Parmarth Samaj Sevi Sansthan is an organisation founded in 1995 to service the socially and economically backward communities in Bundelkhand region.
Though the organisation has an integrated development approach, its expertise lies in community led management of water resources and in revitalising old water storage structures established by the Chandela dynasty.
From this month onwards, Parmarth will also be our 32nd active partner and we are going to work with them to help drought-hit families who have traditionally depended on agriculture for their livelihoods diversify their income by taking up or expanding alternative livelihoods.
It was in December 2015 that an article on Scroll.in titled “No ordinary drought: Look what the poor in Uttar Pradesh region are eating to survive” brought Parmarth to our attention and we began a dialogue with them in January.
Through our conversations with the Parmarth senior management, we learnt that the organisation has adopted a community centric approach to planning the usage and management of natural resources such as water.
Parmarth also focuses primarily on engaging with women and thus restoring gender equality in a region that has historically been associated with skewed sex ratio and gender related violence.
Parmarth has trained a cadre of women to work as ‘Jal Sakhis’ (literally water friends) who liaise with the panchayat and local administration for water related issues in their village.
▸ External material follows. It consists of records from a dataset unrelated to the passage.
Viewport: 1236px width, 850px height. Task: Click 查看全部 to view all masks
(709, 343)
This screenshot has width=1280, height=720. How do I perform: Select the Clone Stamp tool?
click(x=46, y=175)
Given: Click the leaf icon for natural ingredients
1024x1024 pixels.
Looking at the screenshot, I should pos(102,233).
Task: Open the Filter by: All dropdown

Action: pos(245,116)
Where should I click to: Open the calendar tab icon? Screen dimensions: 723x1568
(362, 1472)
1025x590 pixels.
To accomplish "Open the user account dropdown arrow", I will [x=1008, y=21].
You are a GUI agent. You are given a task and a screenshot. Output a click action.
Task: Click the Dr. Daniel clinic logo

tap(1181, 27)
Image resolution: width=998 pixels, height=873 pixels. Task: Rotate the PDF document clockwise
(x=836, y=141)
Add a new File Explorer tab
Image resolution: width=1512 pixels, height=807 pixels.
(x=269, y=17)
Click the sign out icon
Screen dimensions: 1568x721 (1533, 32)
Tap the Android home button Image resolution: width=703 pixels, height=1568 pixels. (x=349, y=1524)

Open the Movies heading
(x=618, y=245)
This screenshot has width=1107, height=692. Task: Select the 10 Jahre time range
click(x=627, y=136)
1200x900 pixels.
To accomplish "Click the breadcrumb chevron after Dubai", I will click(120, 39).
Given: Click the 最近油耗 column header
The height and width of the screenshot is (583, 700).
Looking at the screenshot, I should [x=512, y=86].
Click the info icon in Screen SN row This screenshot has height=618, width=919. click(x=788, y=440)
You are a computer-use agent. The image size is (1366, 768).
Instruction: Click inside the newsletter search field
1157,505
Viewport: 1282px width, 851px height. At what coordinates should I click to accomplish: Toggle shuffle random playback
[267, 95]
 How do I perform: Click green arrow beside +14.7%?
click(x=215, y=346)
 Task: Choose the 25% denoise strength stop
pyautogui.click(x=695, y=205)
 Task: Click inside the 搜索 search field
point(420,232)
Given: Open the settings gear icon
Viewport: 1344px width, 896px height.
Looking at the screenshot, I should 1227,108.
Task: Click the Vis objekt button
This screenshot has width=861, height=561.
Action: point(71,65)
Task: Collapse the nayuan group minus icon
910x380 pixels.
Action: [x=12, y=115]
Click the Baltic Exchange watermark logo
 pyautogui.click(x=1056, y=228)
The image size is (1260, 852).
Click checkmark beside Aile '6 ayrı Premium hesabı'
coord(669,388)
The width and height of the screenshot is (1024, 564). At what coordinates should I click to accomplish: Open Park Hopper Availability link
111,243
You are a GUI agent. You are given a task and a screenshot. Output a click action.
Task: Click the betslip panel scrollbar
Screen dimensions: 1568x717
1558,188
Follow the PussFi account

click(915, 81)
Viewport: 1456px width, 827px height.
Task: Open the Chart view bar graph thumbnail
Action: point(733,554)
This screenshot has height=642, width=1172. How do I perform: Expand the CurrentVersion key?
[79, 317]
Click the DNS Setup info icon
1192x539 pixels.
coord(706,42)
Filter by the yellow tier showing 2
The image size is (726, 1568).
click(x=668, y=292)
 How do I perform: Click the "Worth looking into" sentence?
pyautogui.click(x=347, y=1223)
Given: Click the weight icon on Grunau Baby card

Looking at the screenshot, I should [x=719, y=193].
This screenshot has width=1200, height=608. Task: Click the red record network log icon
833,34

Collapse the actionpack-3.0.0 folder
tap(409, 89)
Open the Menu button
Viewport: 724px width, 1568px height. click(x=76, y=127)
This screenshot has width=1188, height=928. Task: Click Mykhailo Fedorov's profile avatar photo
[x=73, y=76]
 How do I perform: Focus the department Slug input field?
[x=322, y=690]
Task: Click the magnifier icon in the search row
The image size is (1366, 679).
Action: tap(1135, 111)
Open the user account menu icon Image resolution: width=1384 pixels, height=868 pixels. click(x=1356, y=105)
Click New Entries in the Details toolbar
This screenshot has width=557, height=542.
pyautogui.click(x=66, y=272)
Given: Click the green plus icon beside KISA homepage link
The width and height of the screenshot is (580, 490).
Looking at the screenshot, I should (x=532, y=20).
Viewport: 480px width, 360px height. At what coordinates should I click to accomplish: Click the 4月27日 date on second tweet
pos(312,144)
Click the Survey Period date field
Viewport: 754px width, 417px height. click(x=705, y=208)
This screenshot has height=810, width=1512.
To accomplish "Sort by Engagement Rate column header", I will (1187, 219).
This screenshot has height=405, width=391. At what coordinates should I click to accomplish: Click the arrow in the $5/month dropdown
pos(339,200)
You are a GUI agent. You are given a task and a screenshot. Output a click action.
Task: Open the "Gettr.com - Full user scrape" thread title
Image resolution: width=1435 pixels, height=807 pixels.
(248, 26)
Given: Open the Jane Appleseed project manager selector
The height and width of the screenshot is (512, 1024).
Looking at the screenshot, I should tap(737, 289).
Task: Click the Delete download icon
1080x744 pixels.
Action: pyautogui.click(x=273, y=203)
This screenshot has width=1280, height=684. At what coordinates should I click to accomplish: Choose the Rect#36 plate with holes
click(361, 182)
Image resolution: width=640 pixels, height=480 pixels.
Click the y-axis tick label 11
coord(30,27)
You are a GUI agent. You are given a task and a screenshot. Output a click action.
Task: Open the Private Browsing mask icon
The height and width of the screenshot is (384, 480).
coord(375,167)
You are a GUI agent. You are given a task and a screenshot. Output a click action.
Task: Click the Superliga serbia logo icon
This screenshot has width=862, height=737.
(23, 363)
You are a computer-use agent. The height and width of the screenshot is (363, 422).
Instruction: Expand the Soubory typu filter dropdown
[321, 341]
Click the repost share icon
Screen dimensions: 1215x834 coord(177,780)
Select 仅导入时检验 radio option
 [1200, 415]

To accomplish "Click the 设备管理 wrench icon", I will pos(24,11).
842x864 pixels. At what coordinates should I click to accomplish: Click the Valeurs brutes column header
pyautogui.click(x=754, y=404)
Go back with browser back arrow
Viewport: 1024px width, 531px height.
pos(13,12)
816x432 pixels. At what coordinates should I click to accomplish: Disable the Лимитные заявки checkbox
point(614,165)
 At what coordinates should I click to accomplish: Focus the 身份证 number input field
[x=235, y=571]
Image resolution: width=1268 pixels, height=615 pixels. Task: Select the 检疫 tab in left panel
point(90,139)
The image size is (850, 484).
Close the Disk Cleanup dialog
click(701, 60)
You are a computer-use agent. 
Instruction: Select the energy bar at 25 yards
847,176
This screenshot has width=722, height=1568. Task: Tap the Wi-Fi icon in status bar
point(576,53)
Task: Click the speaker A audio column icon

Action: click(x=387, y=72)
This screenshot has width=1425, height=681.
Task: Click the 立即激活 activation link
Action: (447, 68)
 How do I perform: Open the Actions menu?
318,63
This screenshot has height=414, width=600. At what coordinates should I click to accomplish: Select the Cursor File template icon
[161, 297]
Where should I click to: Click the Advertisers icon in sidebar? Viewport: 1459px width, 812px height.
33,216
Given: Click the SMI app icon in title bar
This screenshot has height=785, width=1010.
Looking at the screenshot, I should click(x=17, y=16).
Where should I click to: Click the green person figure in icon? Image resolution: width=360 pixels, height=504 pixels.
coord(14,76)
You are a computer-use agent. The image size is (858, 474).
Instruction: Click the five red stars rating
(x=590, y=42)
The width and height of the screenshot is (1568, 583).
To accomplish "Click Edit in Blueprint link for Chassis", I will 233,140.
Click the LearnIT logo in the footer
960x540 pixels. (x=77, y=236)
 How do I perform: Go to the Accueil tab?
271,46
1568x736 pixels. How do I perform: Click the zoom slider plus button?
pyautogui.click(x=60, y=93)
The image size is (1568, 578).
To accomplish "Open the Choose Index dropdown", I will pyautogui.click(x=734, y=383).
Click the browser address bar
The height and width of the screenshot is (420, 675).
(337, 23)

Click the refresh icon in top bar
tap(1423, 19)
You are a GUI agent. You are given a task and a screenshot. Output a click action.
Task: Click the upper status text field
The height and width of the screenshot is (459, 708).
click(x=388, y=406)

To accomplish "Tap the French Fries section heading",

They also test and report on the quality of communal water sources and repair and maintain the hand pumps.
This year, the drought in Bundelkhand has received attention from mainstream media.
There have been reports of families resorting to foraging grass and wild grains from the forest to survive. Historically, the Bundelkhand region has a high rate of seasonal migration but this time around families have migrated in large numbers.
The people left behind were mainly women, elderly, children and the infirm. The women in some of the villages floated the idea of community kitchens to provide two square meals to those who were the most vulnerable including the infirm, the elderly and orphans.
Following our visit to Lalitpur and Orai in February, we launched a small donation campaign that helped raise Rs 3,17,232 to support these kitchens in March.
However, we realise that this is a stopgap arrangement that would provide only temporary relief to the region. Through our interaction with the women during our visit, we also realised that the community is aware that the unpredictability of nature will in all likelihood only intensify with time and that alternate livelihood activities need to be adopted to avoid a grim future.
Rang De and Parmarth intend to work together to facilitate affordable loans for the women that they will utilise to purchase goats. With a tenure of 24 months (instead of 12 months), the women will have the flexibility of repaying the loan through half yearly instalments i.e. as and when they earn money through the sale of goat kids.
Over the course of the next 3–4 years, we hope that our work would result in more stability in income for the economically and socially backward families in Bundelkhand.